Жена Лаптева Нина Анатольевна встретила Бродова просто, со сдержанной улыбкой, как старого, дорогого знакомого, но в чем-то провинившегося. В доме Лаптевых Вадим как будто был своим, равным, и даже будто бы не пропадал надолго, потому хозяева не задают никаких вопросов, не ахают, не охают: Павел сидел напротив за столом и внимательно разглядывал друга, изредка качал головой, говорил как бы сам себе: «Ну ты изменился, Вадим, поседел и весь как-то окреп, округлился, — вид у тебя стал важным». Поворачивался лицом к кухне, кричал: «Нин, ты скоро там?» И опять рассматривал друга, словно редкую фотографию. Нина время от времени выходила из кухни, доставала что-нибудь из серванта, коротко взглядывала на гостя, улыбалась просто и душевно.
Нина — вторая жена Лаптева, первая у него умерла вскоре же после женитьбы — это Вадим знал, и теперь видел, что жена у Лаптева молодая — ей не больше тридцати пяти лет. Ходила она бесшумно, плавно. Очень она была красива, жена Лаптева — прямая, с длинной талией, белыми волосами и румяным лицом. Не от такой ли вот северной неброской красоты, — подумал Бродов, — пошла мода белить и «серебрить» волосы, как делают его жена Ниоли и дочка Жанна. Вспомнив о жене и дочери, он стал невольно сравнивать Нину с Ниолей, с удовлетворением отметил, что Ниоли изящней, женственней, она следит за речью, манерами, может быстро оценить внезапно сложившуюся обстановку и повести себя подобающим образом; то есть так, чтобы люди чувствовали, что она жена большого человека и что к высокому положению они с мужем пришли не случайно. Бродов ценил это качество в своей жене, он втайне благодарил судьбу за то, что ещё в институте встретился с Ниолей. Её отец помог Вадиму после института остаться в союзном министерстве и вскоре занять видное положение в одном из управлений, начальником которого был приятель тестя. Впрочем, думая о Ниоле, он поймал себя на мысли, что старается оправдать её перед самим собой, защитить от критических ноток, которые хотя и слабо, но уже возникли в его сознании, и рождались они от сравнения Ниоли с Ниной, её естественной привлекательной простотой, её смущенной улыбкой, идущей от искреннего, уважительного отношения к людям. Он не однажды подумал: «Такую бы картину, да в дорогую раму, в обстановку Ниоли, её среду, наряды...»

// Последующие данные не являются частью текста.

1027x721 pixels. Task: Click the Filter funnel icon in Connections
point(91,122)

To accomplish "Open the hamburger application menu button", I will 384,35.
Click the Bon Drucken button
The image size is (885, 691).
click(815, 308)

Поймал себя на мысли, что думает только о хозяйке.
— Ну что ты на меня так смотришь? — сказал Павлу.
— Ищу прежнего Вадима.
— И как — находишь?
— Важный ты стал. Как же — директор!.. И бороду отрастил. Нин, ты посмотри, какая у него борода!..
— Да и ты, по слухам, не из последних? — как-то деланно и не своим голосом проговорил Бродов. И при этом тронул пальцами бороду, словно желая удостовериться, на месте ли она.